The streets of Beirut are full once again and café’s which were empty last week are buzzing.
Lebanon appears to be breathing a collective sigh of relief now that the US and Russia have reached a deal on Syria’s chemical weapons which postpones the possibility of military intervention, for now at least.
Throughout the region, reactions to the proposal have been mostly positive, with the Arab League hailing the agreement as “a step closer to a political solution” for the conflict.
Yet that is not to say that some in Lebanon believed that the threat of outside force would have pushed a solution.
“Perhaps it is going to be protracted conflict without the international community really making a real fist to end it,” says Dr Imad Salamey, a professor of political science at the Lebanese American University in Beirut. Many rebel factions on the ground in Syria, which had hoped US air strikes would tip the conflict in their favour, have condemned the deal, saying it has effectively left President Bashar al-Assad in a more powerful position.
The return to ‘normality’ (if it can be called that) in Lebanon means shelling from Syria has started again; two were injured by rockets falling on the Bekaa valley over the weekend. As the country’s involvement in the conflict next door deepens, Hezbollah fighters openly fight alongside Assad and Lebanese Sunnis fight alongside the opposition, and Lebanon has increasingly felt its tremors.
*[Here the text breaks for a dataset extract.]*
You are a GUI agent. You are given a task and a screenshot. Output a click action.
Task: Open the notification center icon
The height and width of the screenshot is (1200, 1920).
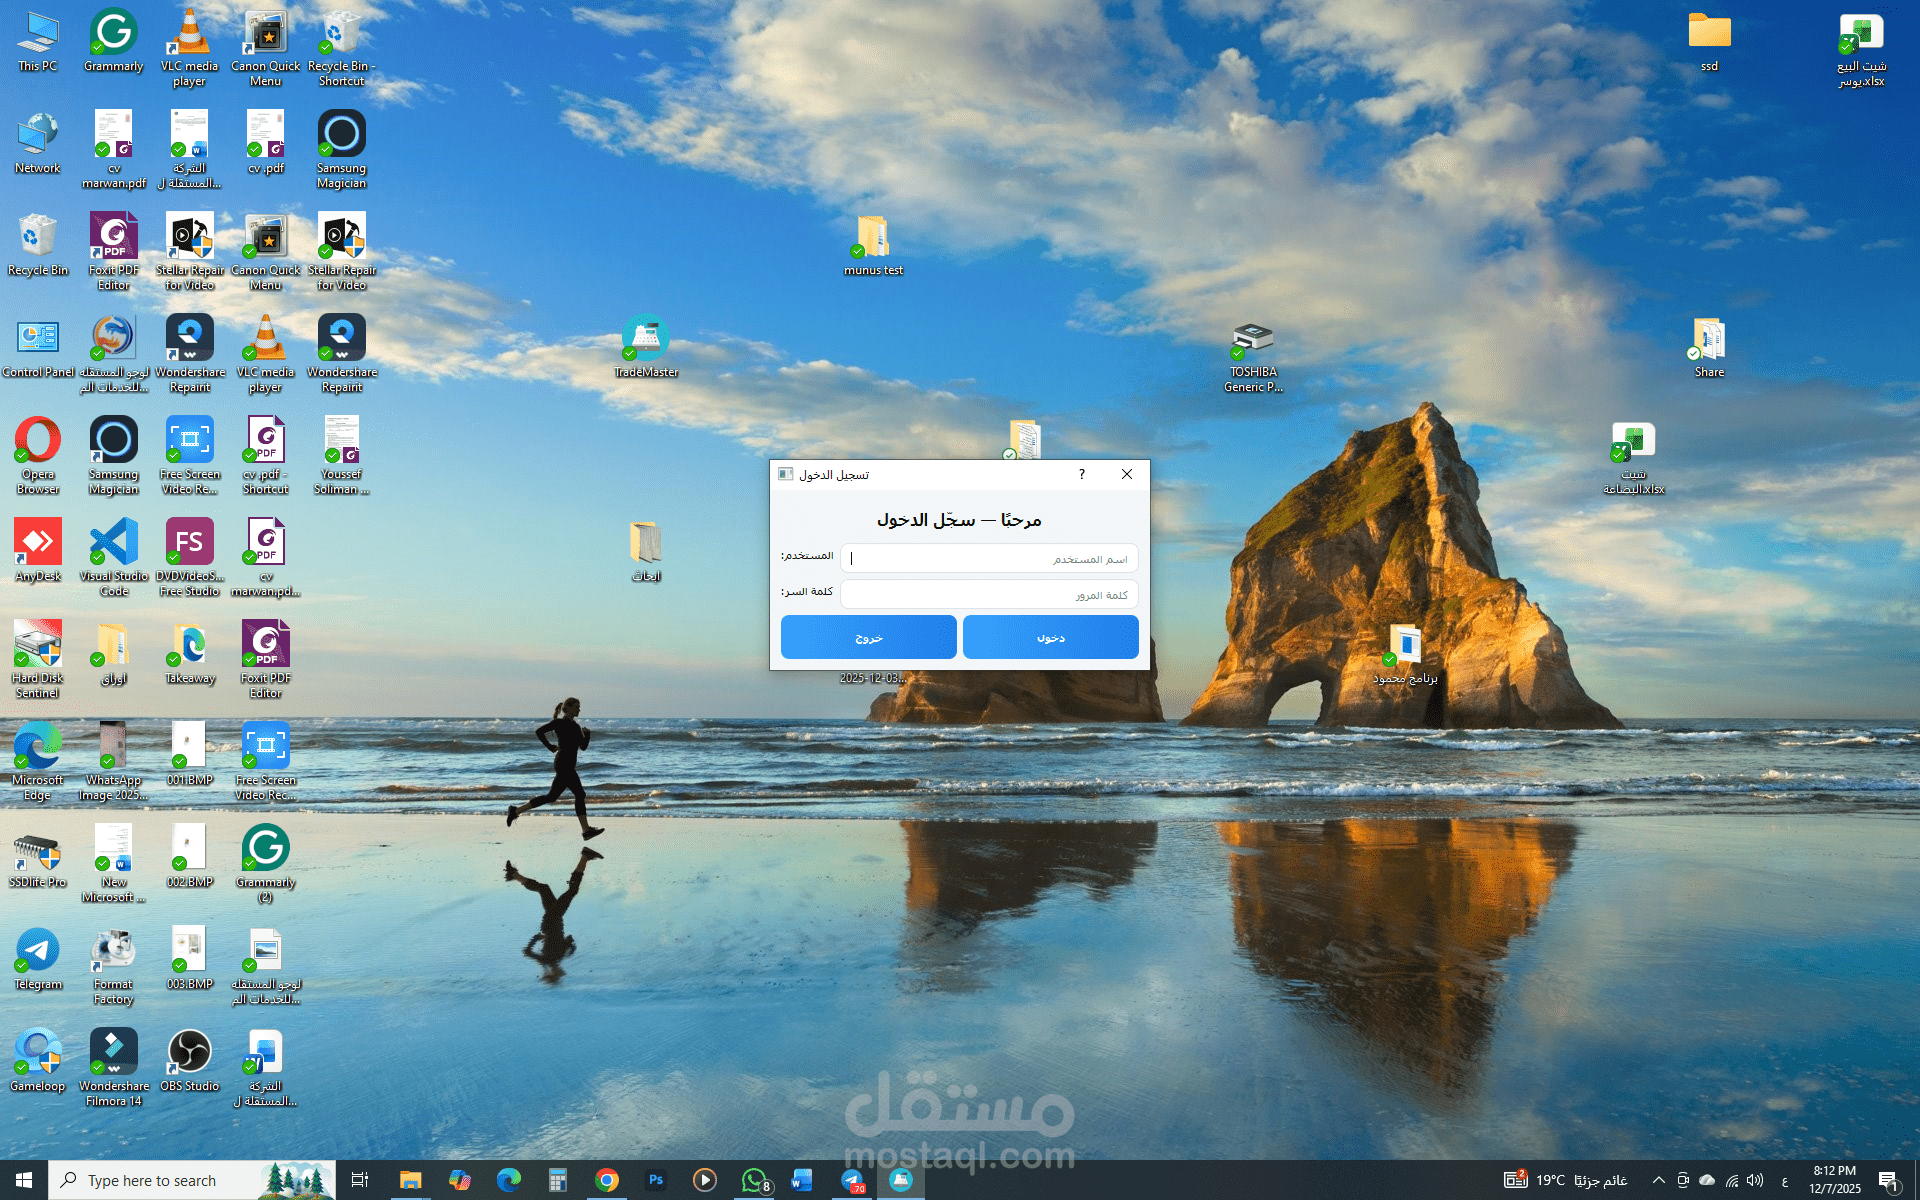tap(1887, 1180)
Car bombs have targeted both the Dahiyeh, a Hezbollah stronghold, and northern Tripoli, where islamist and opposition flags now increasingly dot the streets.
Rather than the potential fall out of US intervention, Lebanese politicians have already gone back to bickering over how to form a government – something the country has been without since March.
Yet the festering conflict continues to take its toll on the Lebanese economy. Banks and businesses closed in recent weeks as the country’s Economic Committees went on strike against the political stagnation as business continues to suffer. The only group of manufacturers who refused to abide were those producing canned food; they are facing a surge in demand due to the presence of more than 730,000 Syrian refugees in Lebanonon alone.
Business owners complain that they cannot plan for the future because they are waiting to see what will happen next door.
Dr Salamey says he fears such instability could be lasting. Without resolution, “the conflict will stretch and eventually the limbo situation in this country will be permanent.”